Railway museum in Poland

The Open-air Museum of the Forest Railway in Janów Lubelski (Skansen Kolei Leśnej w Janowie Lubelskim) is an open-air museum of technology based in the suburbs of Janów Lubelski. The facility is operated by the local State Forests.

The facility opened in October 2000. It collects historical items related to the functioning of the Forest Railway in the Janów Forests, operating from 1941 to 1984, on the route between Biłgoraj and the village of Lipa (gauge 600 mm). The railway ceased operation in 1984 and The tracks on the last section (Lipa - Szklarnia) were dismantled in 1988. After the railway ceased to function, part of the rolling stock was exhibited in the area of the former loading space in the village of Szklarnia, where deterioration took place due to the lack of supervision. In 1999 the rolling stock was moved to Janów Lubelski, where it was renovated by the Foundation of Polish Narrow-Gauge Railways.

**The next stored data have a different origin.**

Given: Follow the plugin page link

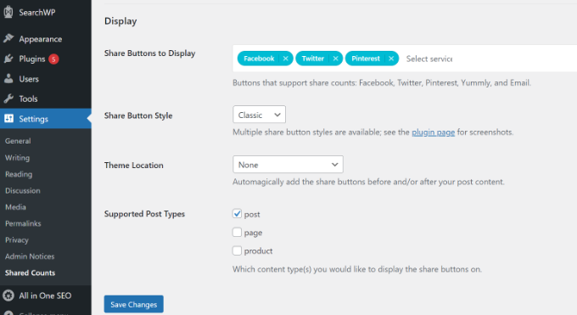Looking at the screenshot, I should pos(433,132).
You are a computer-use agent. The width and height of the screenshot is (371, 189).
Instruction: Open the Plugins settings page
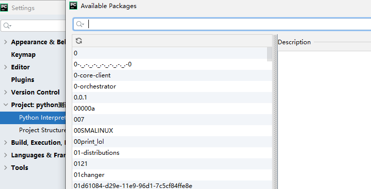click(23, 79)
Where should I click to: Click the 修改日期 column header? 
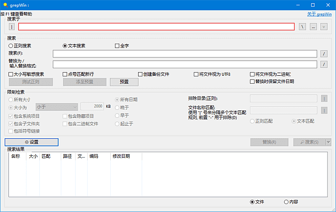point(120,156)
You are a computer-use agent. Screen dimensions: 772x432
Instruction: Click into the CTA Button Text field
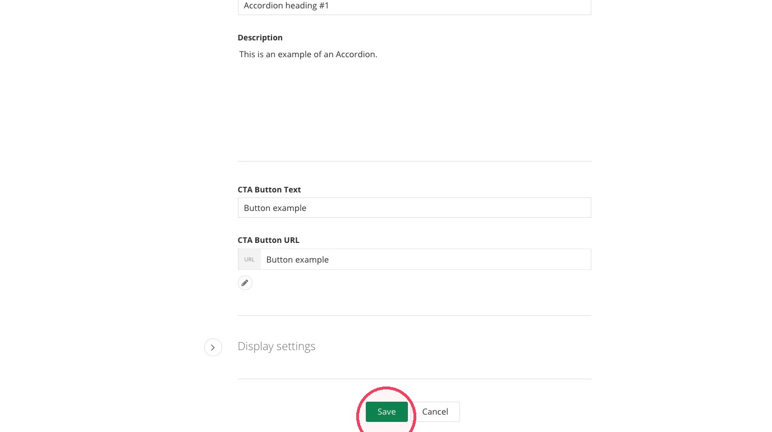tap(415, 208)
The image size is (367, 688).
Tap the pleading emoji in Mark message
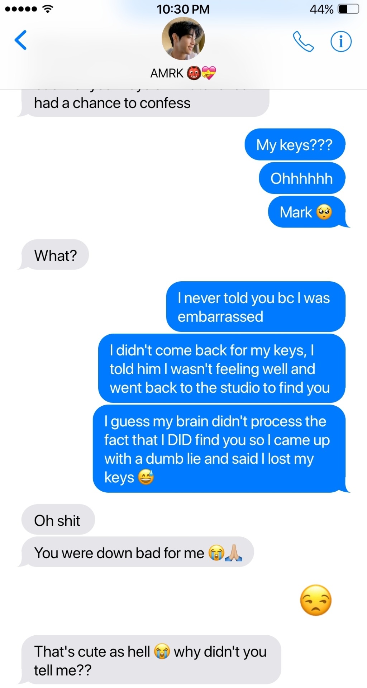coord(324,212)
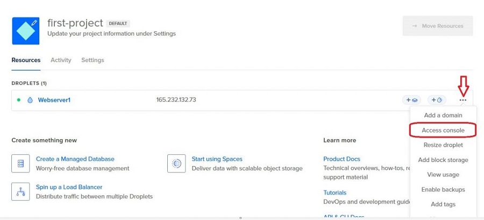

The open-air museum's exhibition includes a Las47 steam locomotive (no. Ty3810) and a WLs50 diesel engine (no. 2105/1970). It also had asstanchion wagons for transporting logs, a platform, passenger wagons (for transporting workers), a tender, a tanker, a platform with a snow plough and a tipper.

The museum is a year-round facility, open daily. Admission is free.